BlackRock Supports Skin In The Game To Avoid Blame

As my time at the American Securitization Forum conference had nearly concluded on Tuesday, I attended a session specifically addressing the question of how the industry could better align incentives. In other words, how should things change so that issuers don't make money by originating bad loans? Like so many sessions during the conference, this one boiled down mostly to discussing whether or not it's a good idea for securitizers to keep some "skin in the game," retaining some of the risk in the pools of loans they sell. While bankers and issuers are very wary of the idea, one panelist made it clear that some investors support it.

A quick refresher in case you haven't read any of the other posts I've written about the "skin in the game" proposal. The idea is that, by holding back some of the risk for themselves, securitizers would naturally have more prudent underwriting standards than the originate-and-distribute model provides. The problem is that it's a little bit unconvincing that it will help: most banks had plenty of mortgage- and asset-backed bonds in their portfolios when the mortgage market collapsed -- they had lots of skin in the game. And yet, they still originated plenty of bad loans. Moreover, it would curb securitization volume significantly if banks had to retain a portion of the risk. It would also make securitization more expensive, undermining one of its best features: the low cost.

So instead, most banks and issuers prefer other alternatives. They include better disclosure, enhanced reporting, providing more information on the underlying loans to investors and better due diligence on data integrity. Yesterday, I noted an additional proposal by Comptroller of the Currency John Dugan. He suggests universal minimum underwriting requirements, to ensure that issuers aren't just giving out loans to anyone with a pulse. The bankers and issuers also stress that any "skin in the game" proposal should be carefully crafted to have different risk retention requirements for different types of structures and loans, as not all asset-backed bonds are created equal.

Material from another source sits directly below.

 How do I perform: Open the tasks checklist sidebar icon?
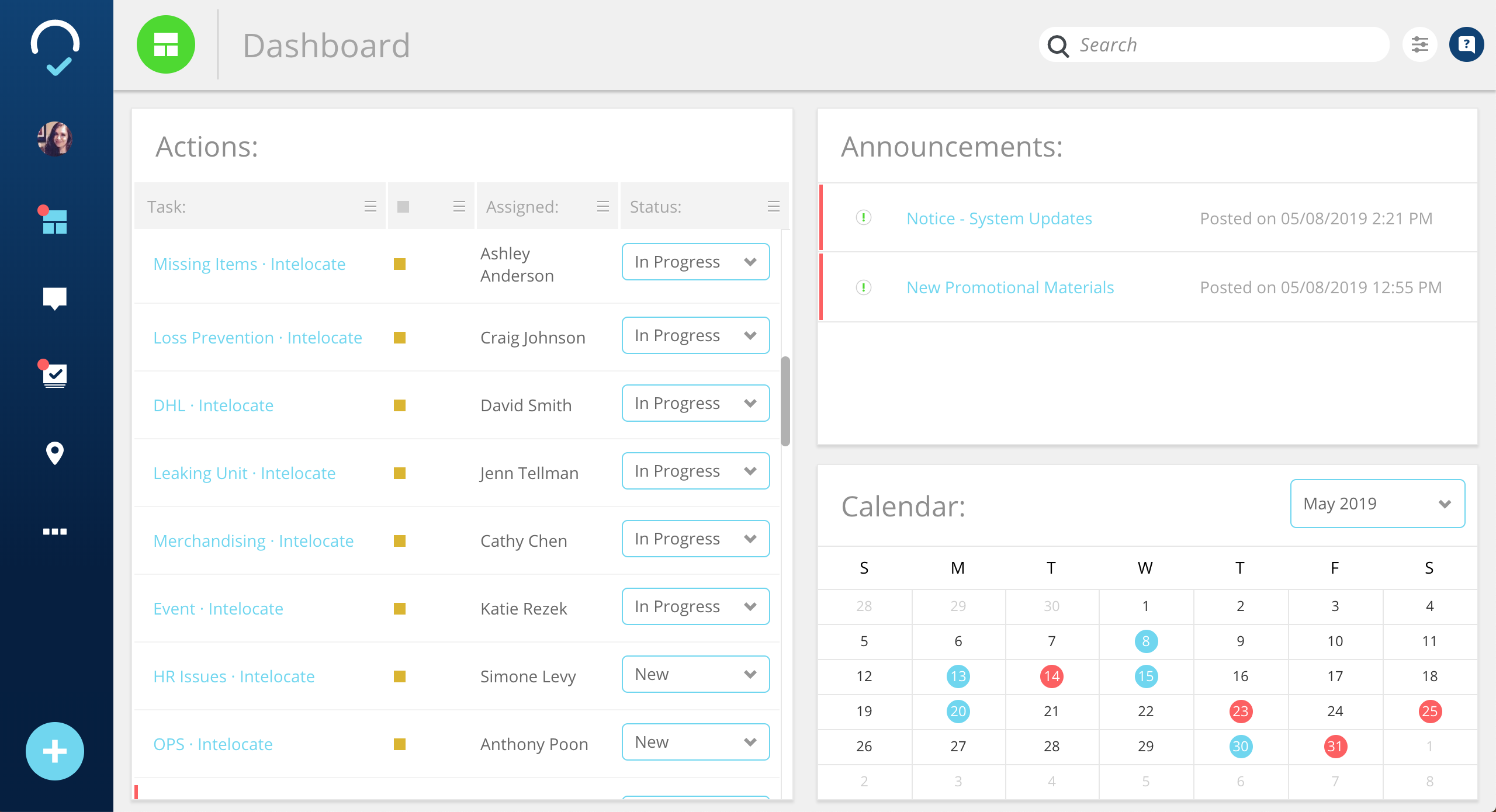55,376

Of the panelists in this session, however, one stood out: an investor. And this wasn't just any investor. This was Kishore Yalamanchili, a managing director at the investing titan BlackRock. He supports the "skin in the game" proposal. He said:

If you look at the issue on a more dispassionate basis, which is hard for me, you look at what happened. The originators typically get all the cash flows from the transaction and they securitize them They were originating loans at 101 and selling loans at 103, and making good money, so they could care less what happens . . . Same thing with bankers: they're getting their transaction fees. Same thing with rating agencies: they're getting their rating fees . . . So who's the guy left behind? The investor is the guy left behind holding the bag on the performance of the loans for the next 30 years or 40 years.

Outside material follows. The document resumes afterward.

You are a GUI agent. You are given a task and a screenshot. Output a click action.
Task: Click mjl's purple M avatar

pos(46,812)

Although he prefaces this statement claiming to be looking at this issue from a dispassionate basis, I'm not convinced he really is. It sounds pretty obvious to me that he's talking from the investor's point-of-view. If he wasn't, then he'd take a little responsibility and concede that some blame also should fall on the shoulders of investors, who voluntarily bought this stuff without understanding what they were getting. They were left "holding the bag" because they wanted it.

Indeed, there's something rich about BlackRock, of all people, complaining they got taken advantage of by tricky bankers and issuers. BlackRock is arguably the most sophisticated investor out there. If anyone should have known better than to purchase bonds that they didn't understand, it's BlackRock. And if anyone had the infrastructure and expertise to actually do enough analysis to better evaluate the bonds, it's BlackRock.

Again, no one crammed these securities down investors' throats: they all purchased them willingly, even happily. While issuers certainly should have originated safer loans, investment banks could have pushed them to provide more information for disclosures and rating agencies could have used more accurate models and assumptions, none of that matters if investors refused to purchase what they didn't fully understand. The reason that mortgage-backed securities flourished wasn't because issuers wanted to write millions of bad loans, investment banks were willing to sell anything or rating agencies were too easy with their grades -- it was because investors strongly demanded these bonds. If they hadn't, there would have been no market for bad MBS.

And maybe that's part of the answer to aligning incentives. Investors need to be more prudent going forward. If investors will only buy what they understand, then that's the banks and issuers' incentive: they'll be forced to originate better loans if they want to securitize them. In fact, this is what we're seeing now in the market, and why securitization has been essentially lifeless other than the Federal Reserve's support for the past two years. Investors have realized their mistake. Let's just hope they don't forget the need for to understand what they're buying now that the rest of Wall Street is feeling better.